What the science actually shows is closer to the opposite: sexual activity of all kinds tends to raise testosterone temporarily. The concern likely stems from cultural associations between receptivity and femininity, not from anything happening hormonally in the body.
What Sexual Activity Actually Does to Testosterone
Sexual activity causes a short-term spike in testosterone, regardless of what kind of sex you’re having. A study published in the Archives of Sexual Behavior measured salivary testosterone in men at a sex club and found that participants who engaged in sexual activity saw a 72% increase in testosterone from their baseline, while men who only watched experienced an 11% increase. Even just being in a sexually charged environment raised levels.
This pattern holds across research on the topic. Exposure to a potential sexual partner triggers a rapid, temporary testosterone increase in males. This is a well-documented response driven by the brain’s hormonal feedback system, and it happens whether someone is aroused, touching, or being touched. The body doesn’t distinguish between “top” and “bottom” when releasing testosterone in response to sexual excitement.
At the moment of ejaculation specifically, testosterone peaks. One study published in The Journal of Urology measured serum testosterone before erection, at ejaculation, and 10 minutes after. Levels rose significantly from a baseline of about 5.9 ng/mL to 7.0 ng/mL at ejaculation, then returned to baseline within 10 minutes. This cycle is the same regardless of how the orgasm was reached.
The Prolactin and Refractory Period Question
After orgasm, prolactin rises while dopamine and oxytocin drop. Prolactin is the hormone primarily responsible for the refractory period, that temporary loss of arousal after climax. Some people wonder whether this prolactin spike suppresses testosterone, and the answer is: not in any meaningful way. The post-orgasm hormonal shift is brief and returns to normal quickly.
A randomized controlled study in Basic and Clinical Andrology found that masturbation actually counteracted the natural daily decline in free testosterone. Testosterone normally drops throughout the day as part of its circadian rhythm, and sexual stimulation slowed that decline. In other words, sexual activity, including solo activity, supported rather than suppressed testosterone levels.

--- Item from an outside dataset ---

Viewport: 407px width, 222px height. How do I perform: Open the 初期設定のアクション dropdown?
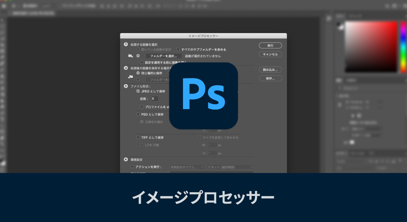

Where the Semen Retention Myth Fits In
Part of the “bottoming lowers testosterone” idea may be tangled up with semen retention culture, which claims that ejaculating frequently depletes testosterone. The study most often cited in these communities looked at 28 men during abstinence and found that testosterone peaked at about 146% of baseline on the seventh day without ejaculation. After that peak, levels didn’t continue rising. They showed no regular pattern of further increase with continued abstinence.
So while there is a brief hormonal fluctuation tied to ejaculation timing, it’s a temporary oscillation, not a depletion. Your body continuously produces testosterone. Ejaculating doesn’t drain a limited supply, and abstaining doesn’t build one up in any lasting way. This applies equally to tops, bottoms, and everyone else.
Why the Myth Persists
The idea that bottoming lowers testosterone maps cultural assumptions about dominance and submission onto hormone biology, where they don’t belong. Testosterone is often framed as a “dominance hormone,” which leads to the intuitive but incorrect leap that being receptive must mean having less of it. In reality, testosterone’s role in sexual behavior is about arousal and motivation broadly, not about which physical position you’re in.
Research in endocrinology consistently shows that testosterone responds to social and sexual engagement itself. Anticipation, excitement, novelty, and physical contact all raise testosterone. The specific mechanics of what you’re doing with your body during sex don’t register as a different hormonal signal. Your pituitary gland and testes have no way of knowing or responding to whether you’re the insertive or receptive partner.
What Can Actually Affect Testosterone
If you’re concerned about your testosterone levels, the factors that genuinely matter are well established: sleep quality, body fat percentage, chronic stress, alcohol use, age, and underlying medical conditions like thyroid disorders or pituitary problems. Poor sleep alone can reduce testosterone by 10 to 15% in young men within a single week.
Regular physical activity, particularly resistance training, supports healthy testosterone production. Chronic caloric restriction and very high endurance exercise can suppress it. These are the levers that actually move the needle on your hormone levels, and none of them have anything to do with your preferred sexual position.